Kijk even naar het blok ‘tellen’! Faculteit is hetzelfde als nPr met twee gelijke getallen. Dus bijvoorbeeld 4! is gelijk aan nPr(4,4). Hoe je nCr, nPr en n^k uit elkaar moet houden kun je bij de video’s onder tellen vinden.
Hoi Hester,
Moet je bij het laatste voorbeeld van video 3 over de geldbriefjes geen nCr gebruiken? Het maakt toch niet uit of je eerst en tientje pakt en daarna bijvoorbeeld twee keer een briefje van 20?
Gr
Er staat in de vraag: bereken de kans dat je EERST 2 briefjes van 20 en DAN 1 briefje van 10 pakt, dus je moet ook alleen de kans op die volgorde uitrekenen: 20-20-10.
hallo ik heb een vraag, de winst die je zelf kunt verwachten bij de postcode loterij is 13.90 euro maar wat is dan de winst van de loterij zelf hoe kan ik dit berekenen ? (filmpje verwachtingswaarde)
De winst van de loterij is precies het omgekeerde van de winst van jou. Dus als jij verwacht 13.90 euro te winnen, verliest de loterij 13.90 euro per persoon.

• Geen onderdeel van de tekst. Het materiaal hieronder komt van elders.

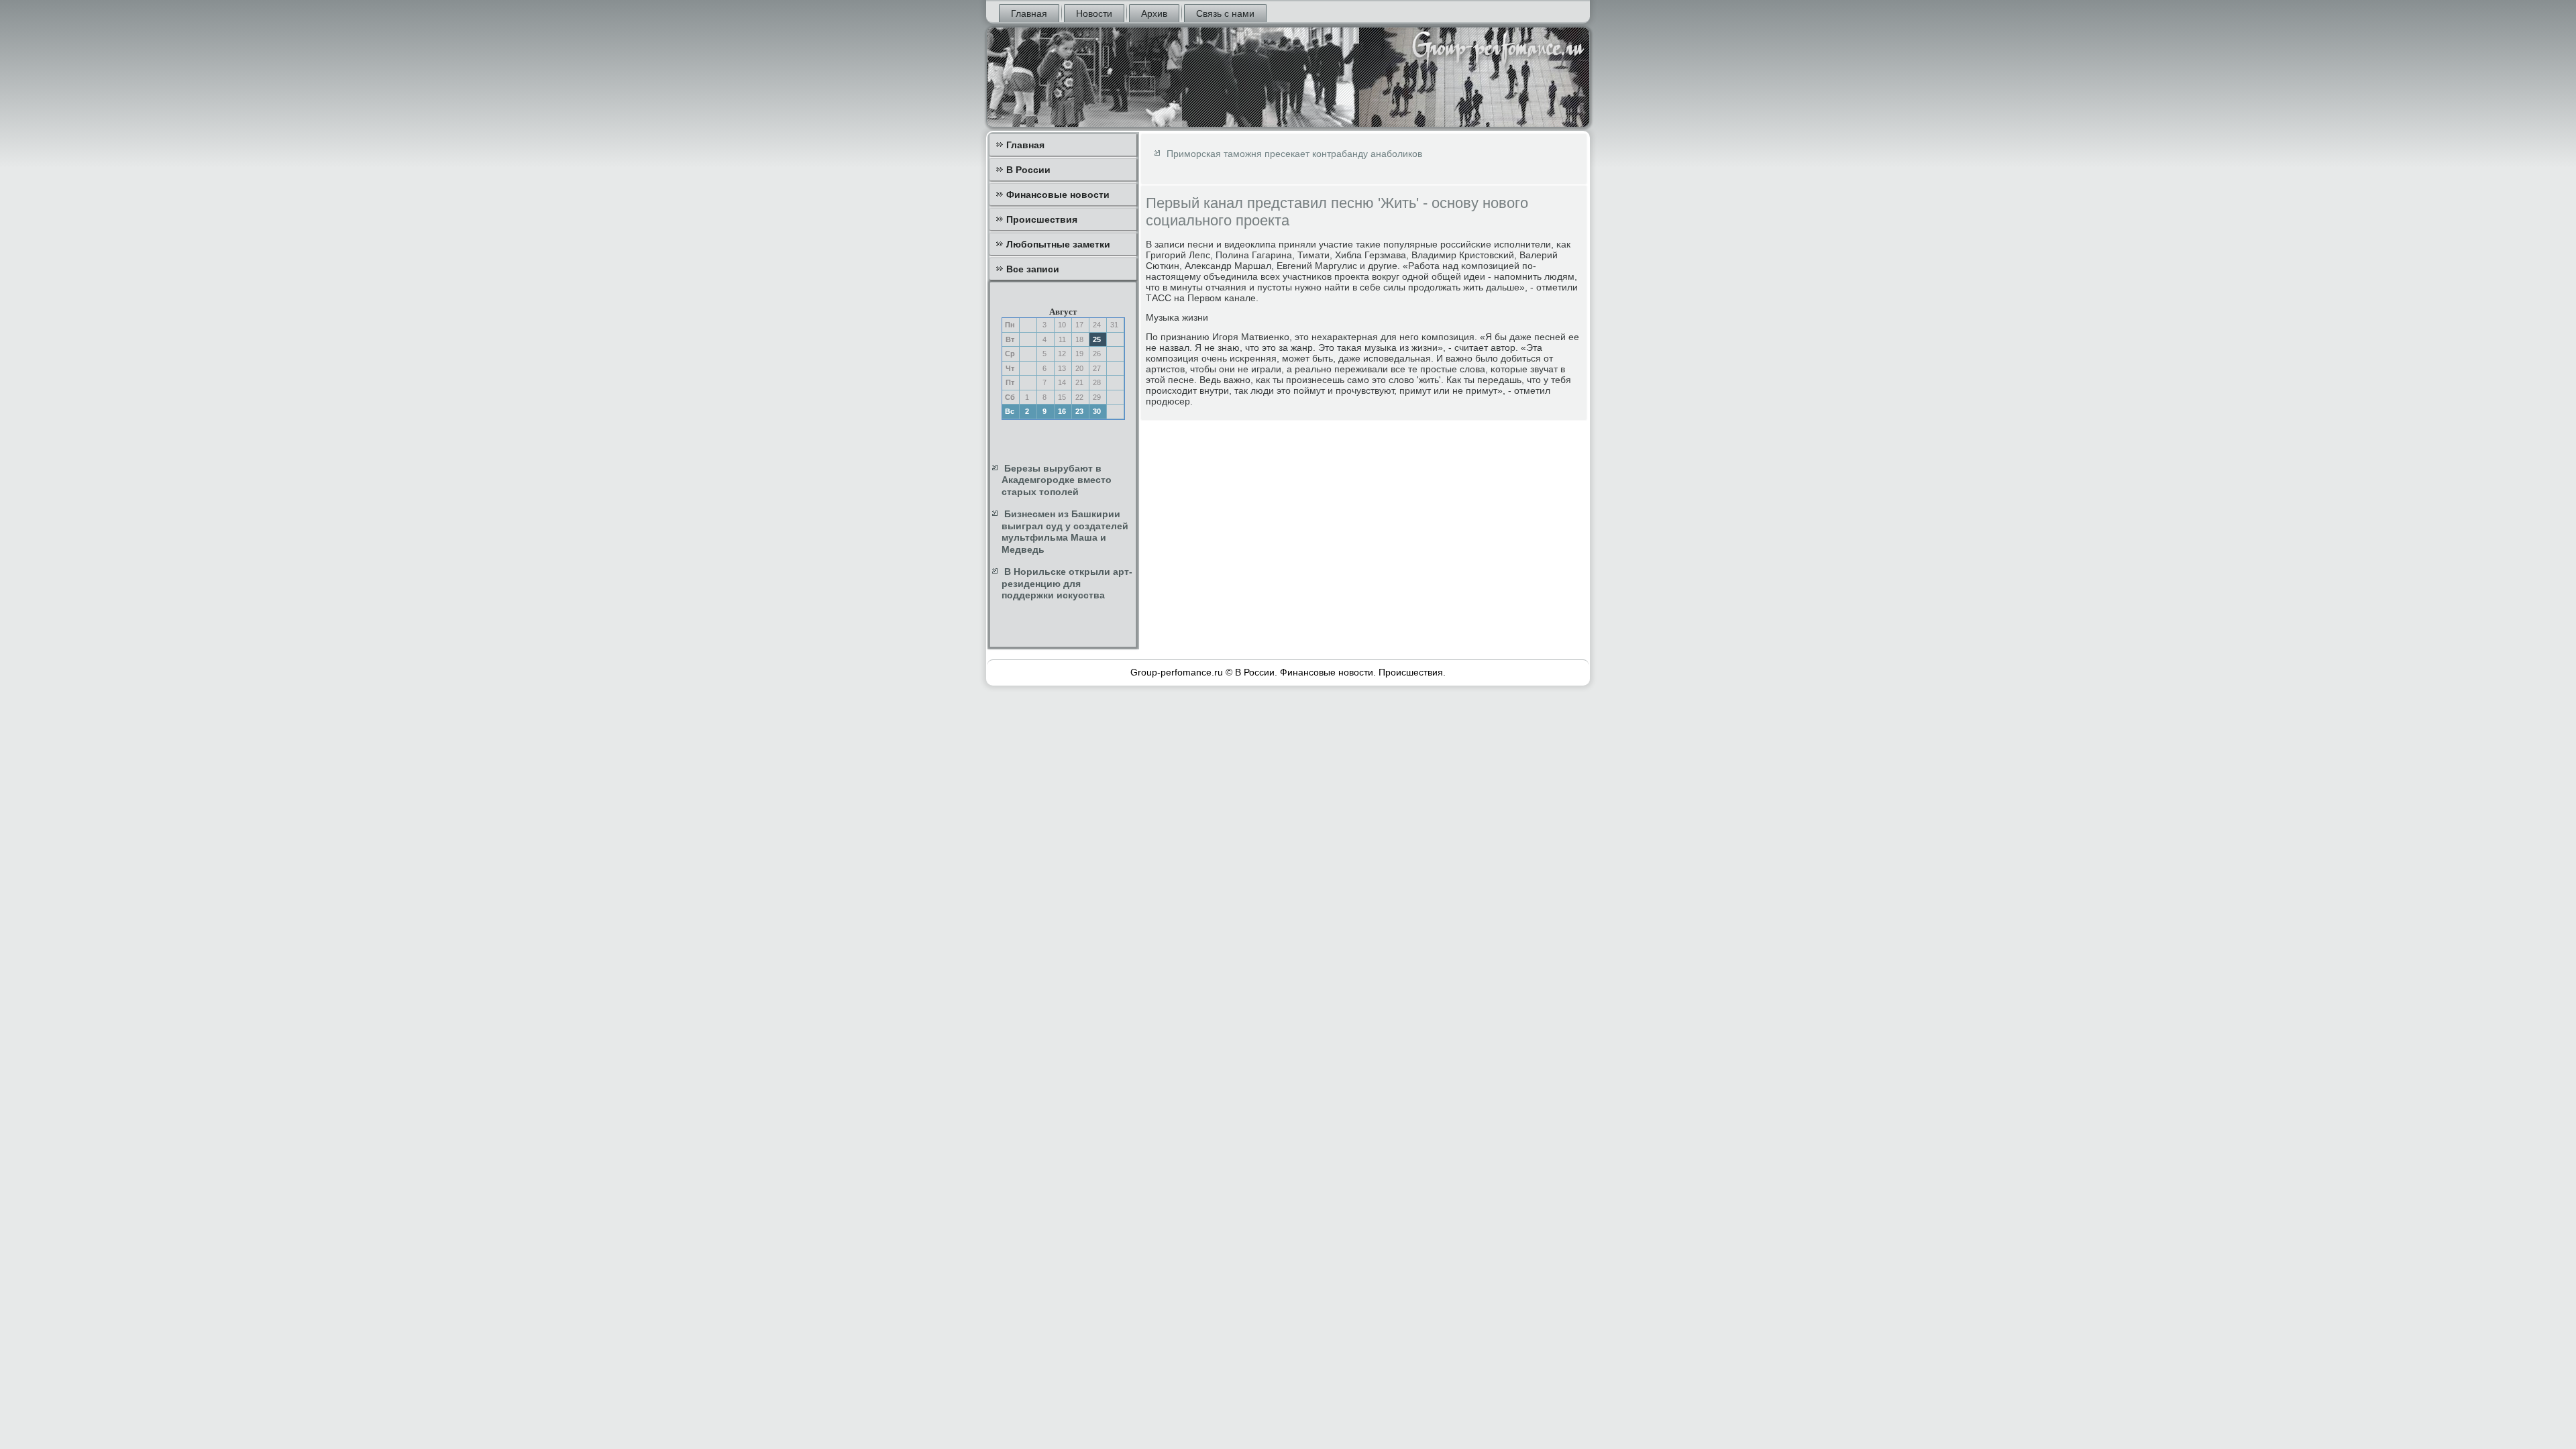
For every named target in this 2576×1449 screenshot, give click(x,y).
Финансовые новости (1058, 194)
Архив (1154, 13)
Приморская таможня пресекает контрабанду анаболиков (1294, 153)
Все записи (1032, 269)
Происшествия (1041, 219)
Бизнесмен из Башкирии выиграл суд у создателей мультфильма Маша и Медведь (1065, 531)
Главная (1029, 13)
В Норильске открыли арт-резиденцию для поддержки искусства (1067, 583)
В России (1028, 169)
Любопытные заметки (1058, 244)
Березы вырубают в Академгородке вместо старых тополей (1057, 480)
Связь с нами (1225, 13)
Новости (1094, 13)
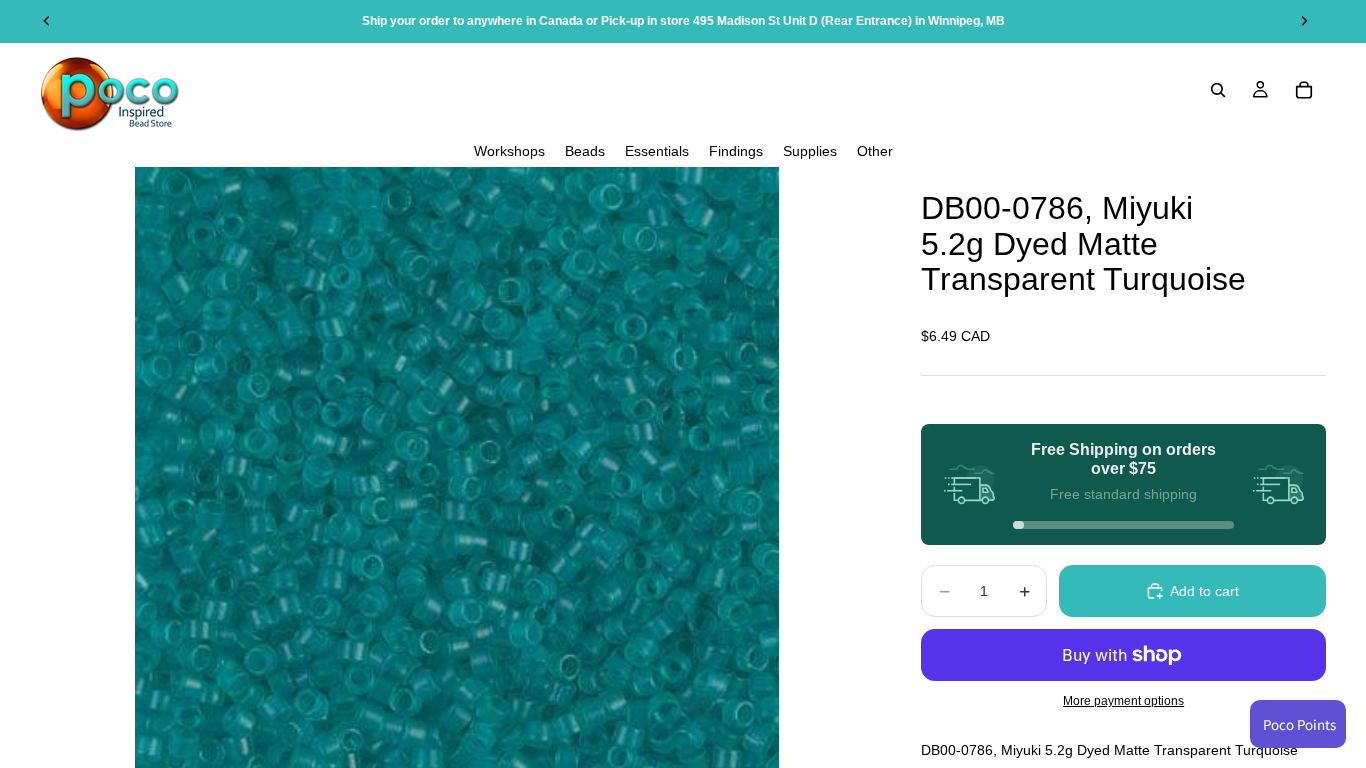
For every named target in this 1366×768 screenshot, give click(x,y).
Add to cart (1204, 591)
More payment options (1123, 700)
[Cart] (1304, 90)
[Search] (1218, 90)
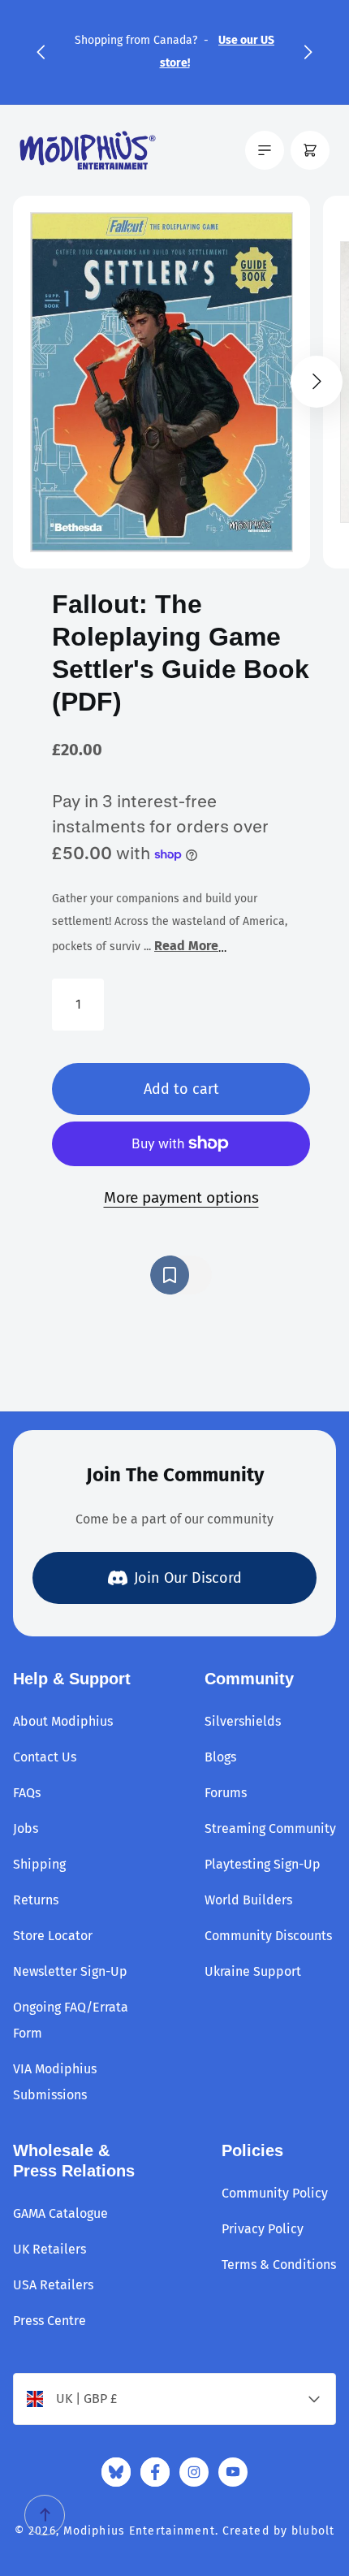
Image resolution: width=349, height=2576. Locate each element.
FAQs (27, 1792)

hele goede filmpjes ik snap het nu veel beter! super, dankjewel!!!
hee,
ga je toevallig ook filmpjes voor VWO maken?
groetjess
Nee, sorry!
okee jammer, want je legt echt super fijn uit!
toch bedankt!
Hoi, bij het filmpje algemene methode en dan voorbeeld 1 doe je op een gegeven moment 0,81^6 x 0,19 x 7. Ik snap niet zo goed waarom je nog keer 7 moet doen. Groetjes Emma
Dat komt omdat je altijd nog moet vermenigvuldigen met het aantal manieren waarop het rijtje kan, de verschillende volgordes.
Hoi Hester,
ik heb vandaag wiskunde D toets gehad. Het ging over kansberekeningen. Er is één som waar ik echt niet uit kom, die ik op de toets kreeg. Nu ben ik nieuwsgierig hoe je dat vraagstuk kunt oplossen.
De som is als volgt:
In één week regent het 5 dagen.
Tijdens één winterdag is de kans dat het regent 80%.
Tijdens één dag die niet in de winter valt, is deze kans 30%.
Hoe groot is de kans dat het winter is (tijdens deze week)?
Groetjes Laura
Oh lastige! Dat gaat over voorwaardelijke kansen.. Dan is het:
P(het is winter | het regent 5 dagen) = P(het is winter en het regent 5 dagen) / P(het regent 5 dagen)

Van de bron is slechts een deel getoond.